Growth is the magic word in economics. Growth provides for stability, a strong position against competition, coverage of the ever-exploding costs of wages, buildings and investments. Growth is one of the major demands for keeping shareholders satisfied. Growth puts into motion the flywheel of more growth, and every entrepreneur from small to the biggest in the world wants that flywheel to spin.

 

But growth has it drawbacks. In Western Europe this summer we had an extremely warm July and a very wet August. Autumn started out with a warm September and we’re heading for a record-breaking three-month period: the warmest autumn in three hundred years. Australia is suffering the worst drought ‘in a thousand years’ and suicide amongst desperate farmers there is reaching epidemic proportions. Rivers in parts of China have also dried out. The polar ice keeps creeping back. And predictions for the already heavily stricken African continent do not offer much hope for the future. Facts and fearsome forecasts about climate change are on the news every day.

 

Largely contributing to these changes has been the unbridled economic growth of the last fifty, to a hundred years. I think it’s fair to say, though, that the geomatics business has a totally different role in this global game of economics. We are often to be found on the green side. The standard geomatics office is clean, pleasant and often surprisingly small, with pride of place given to server rooms full of environmentally conscious people working on GIS or providing data to monitor and provide protection from all the aforementioned hazards. That’s quite a congenial picture. Not least because it flies in the face of the economic principle of a flywheel that spins only when there’s growth to spin it.
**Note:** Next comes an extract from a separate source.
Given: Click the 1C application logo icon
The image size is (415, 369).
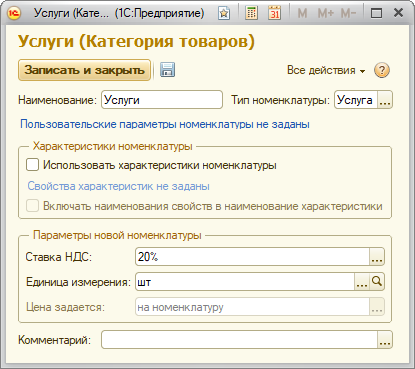Looking at the screenshot, I should coord(14,13).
The same goes for companies in the geomatics business as for the most polluting concerns in the world: growth is necessary to guarantee their stable future.

 

Uncertain times lie ahead for us all, stretching into coming decades. And whilst prophets like Al Gore may tour the world raising awareness of the dangers, the negative sides of economic growth will not be turned around so easily. It will take years, even given the best intentions. This means that opportunities for the geo-business will keep on growing over coming years. For the next, 2007, my wish would be that you too use your economic growth for the best, to help decrease the drawbacks caused by others’.

 

Happy, healthy, clean and booming 2007!